La prolifération des bandes armées et des formes graves de banditisme a plusieurs causes, mais l’une des principales découle des conditions de pauvreté et de misère dans lesquelles vit une grande partie de la population d’un pays riche en ressources naturelles. Le Conseil des laïcs dénonce en effet « le fossé entre riches et pauvres, ainsi que les difficultés croissantes qui aggravent la souffrance de nombreux Nigérians, et invite la population à dénoncer les injustices, à promouvoir la paix, à défendre les plus vulnérables et à protéger la dignité de chaque personne ».
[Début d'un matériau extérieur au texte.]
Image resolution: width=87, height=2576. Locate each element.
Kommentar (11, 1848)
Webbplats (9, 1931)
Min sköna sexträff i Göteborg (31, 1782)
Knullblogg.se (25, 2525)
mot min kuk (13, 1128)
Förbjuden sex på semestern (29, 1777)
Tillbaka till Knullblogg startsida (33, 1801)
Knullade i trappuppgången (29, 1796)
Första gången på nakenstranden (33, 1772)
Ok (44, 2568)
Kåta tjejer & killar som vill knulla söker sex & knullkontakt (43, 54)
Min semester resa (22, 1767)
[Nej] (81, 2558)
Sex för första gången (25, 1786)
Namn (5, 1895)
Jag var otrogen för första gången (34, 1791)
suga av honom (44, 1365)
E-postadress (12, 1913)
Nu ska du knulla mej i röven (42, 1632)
Le Conseil des laïcs catholiques du Nigeria estime « que le véritable développement dans la société moderne ne peut reposer exclusivement sur la mesure du produit intérieur brut (PIB), mais sur l'amélioration effective des conditions de vie et de l'émancipation ».
Si le véritable développement repose sur la « dignité humaine, il agit comme un moteur de la justice sociale, créant une société durable, compatissante et stable ».
Le message se termine en réaffirmant l'engagement du « Conseil, en collaboration avec la Conférence épiscopale du Nigeria (CBCN) », à œuvrer « pour le bien-être de la population en promouvant la paix, l'unité, la justice et un leadership responsable au Nigeria ». « Nous nous emploierons avec détermination à ce que le gouvernement s'acquitte de ses obligations, crée des opportunités d'émancipation et s'attaque à des problèmes tels que l'insécurité, les inégalités et la marginalisation, tout en facilitant la formation et l'épanouissement des laïcs par la catéchèse et une compréhension plus approfondie de la doctrine sociale de l'Église catholique ».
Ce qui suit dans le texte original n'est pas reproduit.